→ **PROBLEM DESCRIPTION**:
Every line of the data is to be transcribed as it stands.
--------------------------------
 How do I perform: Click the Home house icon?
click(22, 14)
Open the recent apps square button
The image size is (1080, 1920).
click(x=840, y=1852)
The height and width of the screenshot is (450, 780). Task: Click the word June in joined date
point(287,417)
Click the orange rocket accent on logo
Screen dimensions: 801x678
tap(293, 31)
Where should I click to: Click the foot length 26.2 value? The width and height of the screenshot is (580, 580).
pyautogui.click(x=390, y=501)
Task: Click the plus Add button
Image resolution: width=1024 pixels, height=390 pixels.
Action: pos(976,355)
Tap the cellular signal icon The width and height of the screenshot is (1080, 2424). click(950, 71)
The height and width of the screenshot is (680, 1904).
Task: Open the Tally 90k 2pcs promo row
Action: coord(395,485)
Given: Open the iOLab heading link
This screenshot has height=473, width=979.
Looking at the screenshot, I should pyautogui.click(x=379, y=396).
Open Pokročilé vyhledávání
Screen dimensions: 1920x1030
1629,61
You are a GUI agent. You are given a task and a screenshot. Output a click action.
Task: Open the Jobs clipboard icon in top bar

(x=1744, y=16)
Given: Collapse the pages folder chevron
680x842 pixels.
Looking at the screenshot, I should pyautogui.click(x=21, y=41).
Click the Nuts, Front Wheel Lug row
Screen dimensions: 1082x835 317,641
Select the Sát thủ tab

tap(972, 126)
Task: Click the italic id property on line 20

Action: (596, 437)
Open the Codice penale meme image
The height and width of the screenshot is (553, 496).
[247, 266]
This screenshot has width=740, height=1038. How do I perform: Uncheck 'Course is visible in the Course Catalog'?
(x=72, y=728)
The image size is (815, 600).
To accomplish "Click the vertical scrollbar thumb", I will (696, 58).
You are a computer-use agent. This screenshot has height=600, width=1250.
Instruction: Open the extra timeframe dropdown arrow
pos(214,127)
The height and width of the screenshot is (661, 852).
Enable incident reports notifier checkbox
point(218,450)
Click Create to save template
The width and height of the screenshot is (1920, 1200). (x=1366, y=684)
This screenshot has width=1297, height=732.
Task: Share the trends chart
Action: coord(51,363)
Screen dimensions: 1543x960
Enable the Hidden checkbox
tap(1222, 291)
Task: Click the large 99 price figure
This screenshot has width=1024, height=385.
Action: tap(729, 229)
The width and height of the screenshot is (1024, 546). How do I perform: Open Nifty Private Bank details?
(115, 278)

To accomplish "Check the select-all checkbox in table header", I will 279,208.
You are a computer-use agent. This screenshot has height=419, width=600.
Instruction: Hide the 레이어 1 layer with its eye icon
--------------------------------
→ **SOLUTION TO THIS PROBLEM**:
 How do I perform: Click the Home house icon?
click(22, 14)
Open the recent apps square button
The image size is (1080, 1920).
click(x=840, y=1852)
The height and width of the screenshot is (450, 780). Task: Click the word June in joined date
point(287,417)
Click the orange rocket accent on logo
Screen dimensions: 801x678
tap(293, 31)
Where should I click to: Click the foot length 26.2 value? The width and height of the screenshot is (580, 580).
pyautogui.click(x=390, y=501)
Task: Click the plus Add button
Image resolution: width=1024 pixels, height=390 pixels.
Action: pos(976,355)
Tap the cellular signal icon The width and height of the screenshot is (1080, 2424). click(950, 71)
The height and width of the screenshot is (680, 1904).
Task: Open the Tally 90k 2pcs promo row
Action: coord(395,485)
Given: Open the iOLab heading link
This screenshot has height=473, width=979.
Looking at the screenshot, I should pyautogui.click(x=379, y=396).
Open Pokročilé vyhledávání
Screen dimensions: 1920x1030
1629,61
You are a GUI agent. You are given a task and a screenshot. Output a click action.
Task: Open the Jobs clipboard icon in top bar

(x=1744, y=16)
Given: Collapse the pages folder chevron
680x842 pixels.
Looking at the screenshot, I should pyautogui.click(x=21, y=41).
Click the Nuts, Front Wheel Lug row
Screen dimensions: 1082x835 317,641
Select the Sát thủ tab

tap(972, 126)
Task: Click the italic id property on line 20

Action: (596, 437)
Open the Codice penale meme image
The height and width of the screenshot is (553, 496).
[247, 266]
This screenshot has width=740, height=1038. How do I perform: Uncheck 'Course is visible in the Course Catalog'?
(x=72, y=728)
The image size is (815, 600).
To accomplish "Click the vertical scrollbar thumb", I will (696, 58).
You are a computer-use agent. This screenshot has height=600, width=1250.
Instruction: Open the extra timeframe dropdown arrow
pos(214,127)
The height and width of the screenshot is (661, 852).
Enable incident reports notifier checkbox
point(218,450)
Click Create to save template
The width and height of the screenshot is (1920, 1200). (x=1366, y=684)
This screenshot has width=1297, height=732.
Task: Share the trends chart
Action: coord(51,363)
Screen dimensions: 1543x960
Enable the Hidden checkbox
tap(1222, 291)
Task: Click the large 99 price figure
This screenshot has width=1024, height=385.
Action: tap(729, 229)
The width and height of the screenshot is (1024, 546). How do I perform: Open Nifty Private Bank details?
(115, 278)

To accomplish "Check the select-all checkbox in table header", I will 279,208.
You are a computer-use agent. This screenshot has height=419, width=600.
Instruction: Hide the 레이어 1 layer with its eye icon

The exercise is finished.